■ Exercise description
The response must contain every record, repeated exactly.

■ Extracted records
============

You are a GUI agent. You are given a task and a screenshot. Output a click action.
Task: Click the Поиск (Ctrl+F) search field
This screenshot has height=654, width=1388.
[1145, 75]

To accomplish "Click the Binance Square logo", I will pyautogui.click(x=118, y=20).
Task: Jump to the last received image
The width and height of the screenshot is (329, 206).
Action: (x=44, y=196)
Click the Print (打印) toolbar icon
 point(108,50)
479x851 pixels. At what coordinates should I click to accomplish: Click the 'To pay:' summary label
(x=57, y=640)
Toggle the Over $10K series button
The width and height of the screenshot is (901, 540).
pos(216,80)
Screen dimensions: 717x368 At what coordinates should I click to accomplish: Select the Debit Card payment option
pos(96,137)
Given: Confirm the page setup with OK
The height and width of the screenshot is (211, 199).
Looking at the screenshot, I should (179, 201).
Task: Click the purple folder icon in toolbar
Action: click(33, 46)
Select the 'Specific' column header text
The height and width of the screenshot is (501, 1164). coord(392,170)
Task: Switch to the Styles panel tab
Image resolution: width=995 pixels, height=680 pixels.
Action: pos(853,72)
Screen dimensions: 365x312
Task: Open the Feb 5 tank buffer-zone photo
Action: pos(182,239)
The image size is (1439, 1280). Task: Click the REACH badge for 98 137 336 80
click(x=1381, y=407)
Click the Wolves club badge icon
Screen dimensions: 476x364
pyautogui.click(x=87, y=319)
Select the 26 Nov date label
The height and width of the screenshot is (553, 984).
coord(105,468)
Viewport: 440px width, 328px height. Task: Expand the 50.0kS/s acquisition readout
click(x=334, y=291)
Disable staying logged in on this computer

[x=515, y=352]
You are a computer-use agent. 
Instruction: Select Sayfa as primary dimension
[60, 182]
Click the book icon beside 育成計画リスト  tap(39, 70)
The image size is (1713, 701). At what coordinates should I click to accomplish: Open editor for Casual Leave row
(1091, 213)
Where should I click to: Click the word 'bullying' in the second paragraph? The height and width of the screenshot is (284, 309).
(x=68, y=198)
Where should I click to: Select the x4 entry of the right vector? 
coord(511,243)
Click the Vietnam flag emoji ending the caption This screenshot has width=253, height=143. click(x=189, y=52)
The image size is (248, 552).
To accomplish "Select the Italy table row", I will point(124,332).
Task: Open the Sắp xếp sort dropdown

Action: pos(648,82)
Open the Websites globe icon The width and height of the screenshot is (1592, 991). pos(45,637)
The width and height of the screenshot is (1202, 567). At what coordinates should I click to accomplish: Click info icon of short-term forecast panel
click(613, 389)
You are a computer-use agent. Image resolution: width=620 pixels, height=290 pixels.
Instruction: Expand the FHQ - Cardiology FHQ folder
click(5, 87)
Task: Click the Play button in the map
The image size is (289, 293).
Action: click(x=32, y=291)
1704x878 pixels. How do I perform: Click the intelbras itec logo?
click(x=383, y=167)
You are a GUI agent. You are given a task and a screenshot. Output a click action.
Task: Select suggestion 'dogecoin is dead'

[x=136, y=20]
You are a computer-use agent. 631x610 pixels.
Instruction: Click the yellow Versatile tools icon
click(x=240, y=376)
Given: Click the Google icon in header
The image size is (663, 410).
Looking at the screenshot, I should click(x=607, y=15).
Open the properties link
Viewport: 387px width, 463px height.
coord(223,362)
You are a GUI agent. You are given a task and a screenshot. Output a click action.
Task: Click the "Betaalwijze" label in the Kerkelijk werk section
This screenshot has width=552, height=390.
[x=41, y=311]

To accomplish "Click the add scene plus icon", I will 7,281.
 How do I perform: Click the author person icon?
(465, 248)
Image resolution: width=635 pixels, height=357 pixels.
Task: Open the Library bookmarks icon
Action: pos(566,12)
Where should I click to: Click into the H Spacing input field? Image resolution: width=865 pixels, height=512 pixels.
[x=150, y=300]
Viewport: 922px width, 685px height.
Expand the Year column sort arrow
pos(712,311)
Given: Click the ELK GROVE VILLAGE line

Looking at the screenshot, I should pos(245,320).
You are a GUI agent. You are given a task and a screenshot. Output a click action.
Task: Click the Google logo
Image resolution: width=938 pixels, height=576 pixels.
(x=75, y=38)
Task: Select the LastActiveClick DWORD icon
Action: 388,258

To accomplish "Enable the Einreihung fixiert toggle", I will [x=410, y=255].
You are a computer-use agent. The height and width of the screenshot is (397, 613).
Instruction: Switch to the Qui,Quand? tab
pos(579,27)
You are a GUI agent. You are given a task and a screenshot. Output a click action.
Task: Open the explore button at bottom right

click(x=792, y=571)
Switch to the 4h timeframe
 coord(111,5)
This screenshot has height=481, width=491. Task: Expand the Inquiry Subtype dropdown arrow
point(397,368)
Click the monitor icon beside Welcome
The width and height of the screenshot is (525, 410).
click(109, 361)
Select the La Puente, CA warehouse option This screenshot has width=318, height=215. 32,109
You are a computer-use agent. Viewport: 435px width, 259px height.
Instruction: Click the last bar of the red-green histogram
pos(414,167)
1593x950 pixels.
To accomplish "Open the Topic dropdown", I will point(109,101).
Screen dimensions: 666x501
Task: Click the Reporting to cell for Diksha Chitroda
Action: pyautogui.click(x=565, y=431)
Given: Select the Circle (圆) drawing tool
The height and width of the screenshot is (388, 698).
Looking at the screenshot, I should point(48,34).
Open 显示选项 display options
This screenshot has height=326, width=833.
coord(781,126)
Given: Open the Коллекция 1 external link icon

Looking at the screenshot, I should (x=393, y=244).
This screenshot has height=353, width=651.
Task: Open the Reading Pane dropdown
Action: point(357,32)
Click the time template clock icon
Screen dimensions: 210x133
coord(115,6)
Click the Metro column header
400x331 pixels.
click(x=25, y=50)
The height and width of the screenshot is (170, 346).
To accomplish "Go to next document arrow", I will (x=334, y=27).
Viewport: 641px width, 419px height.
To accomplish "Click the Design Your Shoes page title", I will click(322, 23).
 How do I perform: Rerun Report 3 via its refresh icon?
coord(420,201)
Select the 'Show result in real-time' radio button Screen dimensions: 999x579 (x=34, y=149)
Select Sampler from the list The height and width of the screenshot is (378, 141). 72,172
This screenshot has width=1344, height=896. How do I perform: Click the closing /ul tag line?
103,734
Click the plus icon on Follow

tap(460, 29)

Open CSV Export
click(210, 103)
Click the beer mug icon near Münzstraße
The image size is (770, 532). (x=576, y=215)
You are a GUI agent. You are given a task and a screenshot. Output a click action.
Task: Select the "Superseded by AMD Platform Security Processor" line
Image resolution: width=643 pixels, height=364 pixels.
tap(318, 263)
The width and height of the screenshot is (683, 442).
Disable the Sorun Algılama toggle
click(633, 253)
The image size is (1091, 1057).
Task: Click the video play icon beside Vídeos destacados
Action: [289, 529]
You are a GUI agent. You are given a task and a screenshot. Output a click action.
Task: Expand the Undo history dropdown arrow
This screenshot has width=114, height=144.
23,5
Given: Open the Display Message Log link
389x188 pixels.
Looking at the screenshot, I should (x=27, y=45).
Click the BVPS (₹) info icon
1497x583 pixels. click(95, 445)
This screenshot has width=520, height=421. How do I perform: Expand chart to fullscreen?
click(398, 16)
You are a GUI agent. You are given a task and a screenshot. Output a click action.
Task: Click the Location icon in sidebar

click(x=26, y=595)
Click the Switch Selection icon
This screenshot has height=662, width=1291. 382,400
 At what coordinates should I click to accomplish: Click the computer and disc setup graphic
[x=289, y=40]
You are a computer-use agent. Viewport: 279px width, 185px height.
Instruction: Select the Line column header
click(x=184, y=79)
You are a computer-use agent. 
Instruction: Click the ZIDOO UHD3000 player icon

============

■ Solved exercise
You are a GUI agent. You are given a task and a screenshot. Output a click action.
Task: Click the Поиск (Ctrl+F) search field
This screenshot has height=654, width=1388.
[1145, 75]

To accomplish "Click the Binance Square logo", I will pyautogui.click(x=118, y=20).
Task: Jump to the last received image
The width and height of the screenshot is (329, 206).
Action: (x=44, y=196)
Click the Print (打印) toolbar icon
 point(108,50)
479x851 pixels. At what coordinates should I click to accomplish: Click the 'To pay:' summary label
(x=57, y=640)
Toggle the Over $10K series button
The width and height of the screenshot is (901, 540).
pos(216,80)
Screen dimensions: 717x368 At what coordinates should I click to accomplish: Select the Debit Card payment option
pos(96,137)
Given: Confirm the page setup with OK
The height and width of the screenshot is (211, 199).
Looking at the screenshot, I should (179, 201).
Task: Click the purple folder icon in toolbar
Action: click(33, 46)
Select the 'Specific' column header text
The height and width of the screenshot is (501, 1164). coord(392,170)
Task: Switch to the Styles panel tab
Image resolution: width=995 pixels, height=680 pixels.
Action: pos(853,72)
Screen dimensions: 365x312
Task: Open the Feb 5 tank buffer-zone photo
Action: pos(182,239)
The image size is (1439, 1280). Task: Click the REACH badge for 98 137 336 80
click(x=1381, y=407)
Click the Wolves club badge icon
Screen dimensions: 476x364
pyautogui.click(x=87, y=319)
Select the 26 Nov date label
The height and width of the screenshot is (553, 984).
coord(105,468)
Viewport: 440px width, 328px height. Task: Expand the 50.0kS/s acquisition readout
click(x=334, y=291)
Disable staying logged in on this computer

[x=515, y=352]
You are a computer-use agent. 
Instruction: Select Sayfa as primary dimension
[60, 182]
Click the book icon beside 育成計画リスト  tap(39, 70)
The image size is (1713, 701). At what coordinates should I click to accomplish: Open editor for Casual Leave row
(1091, 213)
Where should I click to: Click the word 'bullying' in the second paragraph? The height and width of the screenshot is (284, 309).
(x=68, y=198)
Where should I click to: Select the x4 entry of the right vector? 
coord(511,243)
Click the Vietnam flag emoji ending the caption This screenshot has width=253, height=143. click(x=189, y=52)
The image size is (248, 552).
To accomplish "Select the Italy table row", I will point(124,332).
Task: Open the Sắp xếp sort dropdown

Action: pos(648,82)
Open the Websites globe icon The width and height of the screenshot is (1592, 991). pos(45,637)
The width and height of the screenshot is (1202, 567). At what coordinates should I click to accomplish: Click info icon of short-term forecast panel
click(613, 389)
You are a computer-use agent. Image resolution: width=620 pixels, height=290 pixels.
Instruction: Expand the FHQ - Cardiology FHQ folder
click(5, 87)
Task: Click the Play button in the map
The image size is (289, 293).
Action: click(x=32, y=291)
1704x878 pixels. How do I perform: Click the intelbras itec logo?
click(x=383, y=167)
You are a GUI agent. You are given a task and a screenshot. Output a click action.
Task: Select suggestion 'dogecoin is dead'

[x=136, y=20]
You are a computer-use agent. 631x610 pixels.
Instruction: Click the yellow Versatile tools icon
click(x=240, y=376)
Given: Click the Google icon in header
The image size is (663, 410).
Looking at the screenshot, I should click(x=607, y=15).
Open the properties link
Viewport: 387px width, 463px height.
coord(223,362)
You are a GUI agent. You are given a task and a screenshot. Output a click action.
Task: Click the "Betaalwijze" label in the Kerkelijk werk section
This screenshot has width=552, height=390.
[x=41, y=311]

To accomplish "Click the add scene plus icon", I will 7,281.
 How do I perform: Click the author person icon?
(465, 248)
Image resolution: width=635 pixels, height=357 pixels.
Task: Open the Library bookmarks icon
Action: pos(566,12)
Where should I click to: Click into the H Spacing input field? Image resolution: width=865 pixels, height=512 pixels.
[x=150, y=300]
Viewport: 922px width, 685px height.
Expand the Year column sort arrow
pos(712,311)
Given: Click the ELK GROVE VILLAGE line

Looking at the screenshot, I should pos(245,320).
You are a GUI agent. You are given a task and a screenshot. Output a click action.
Task: Click the Google logo
Image resolution: width=938 pixels, height=576 pixels.
(x=75, y=38)
Task: Select the LastActiveClick DWORD icon
Action: 388,258

To accomplish "Enable the Einreihung fixiert toggle", I will [x=410, y=255].
You are a computer-use agent. The height and width of the screenshot is (397, 613).
Instruction: Switch to the Qui,Quand? tab
pos(579,27)
You are a GUI agent. You are given a task and a screenshot. Output a click action.
Task: Open the explore button at bottom right

click(x=792, y=571)
Switch to the 4h timeframe
 coord(111,5)
This screenshot has height=481, width=491. Task: Expand the Inquiry Subtype dropdown arrow
point(397,368)
Click the monitor icon beside Welcome
The width and height of the screenshot is (525, 410).
click(109, 361)
Select the La Puente, CA warehouse option This screenshot has width=318, height=215. 32,109
You are a computer-use agent. Viewport: 435px width, 259px height.
Instruction: Click the last bar of the red-green histogram
pos(414,167)
1593x950 pixels.
To accomplish "Open the Topic dropdown", I will point(109,101).
Screen dimensions: 666x501
Task: Click the Reporting to cell for Diksha Chitroda
Action: pyautogui.click(x=565, y=431)
Given: Select the Circle (圆) drawing tool
The height and width of the screenshot is (388, 698).
Looking at the screenshot, I should point(48,34).
Open 显示选项 display options
This screenshot has height=326, width=833.
coord(781,126)
Given: Open the Коллекция 1 external link icon

Looking at the screenshot, I should (x=393, y=244).
This screenshot has height=353, width=651.
Task: Open the Reading Pane dropdown
Action: point(357,32)
Click the time template clock icon
Screen dimensions: 210x133
coord(115,6)
Click the Metro column header
400x331 pixels.
click(x=25, y=50)
The height and width of the screenshot is (170, 346).
To accomplish "Go to next document arrow", I will (x=334, y=27).
Viewport: 641px width, 419px height.
To accomplish "Click the Design Your Shoes page title", I will click(322, 23).
 How do I perform: Rerun Report 3 via its refresh icon?
coord(420,201)
Select the 'Show result in real-time' radio button Screen dimensions: 999x579 (x=34, y=149)
Select Sampler from the list The height and width of the screenshot is (378, 141). 72,172
This screenshot has width=1344, height=896. How do I perform: Click the closing /ul tag line?
103,734
Click the plus icon on Follow

tap(460, 29)

Open CSV Export
click(210, 103)
Click the beer mug icon near Münzstraße
The image size is (770, 532). (x=576, y=215)
You are a GUI agent. You are given a task and a screenshot. Output a click action.
Task: Select the "Superseded by AMD Platform Security Processor" line
Image resolution: width=643 pixels, height=364 pixels.
tap(318, 263)
The width and height of the screenshot is (683, 442).
Disable the Sorun Algılama toggle
click(633, 253)
The image size is (1091, 1057).
Task: Click the video play icon beside Vídeos destacados
Action: [289, 529]
You are a GUI agent. You are given a task and a screenshot. Output a click action.
Task: Expand the Undo history dropdown arrow
This screenshot has width=114, height=144.
23,5
Given: Open the Display Message Log link
389x188 pixels.
Looking at the screenshot, I should (x=27, y=45).
Click the BVPS (₹) info icon
1497x583 pixels. click(95, 445)
This screenshot has width=520, height=421. How do I perform: Expand chart to fullscreen?
click(398, 16)
You are a GUI agent. You are given a task and a screenshot. Output a click action.
Task: Click the Location icon in sidebar

click(x=26, y=595)
Click the Switch Selection icon
This screenshot has height=662, width=1291. 382,400
 At what coordinates should I click to accomplish: Click the computer and disc setup graphic
[x=289, y=40]
You are a computer-use agent. Viewport: 279px width, 185px height.
Instruction: Select the Line column header
click(x=184, y=79)
You are a computer-use agent. 
Instruction: Click the ZIDOO UHD3000 player icon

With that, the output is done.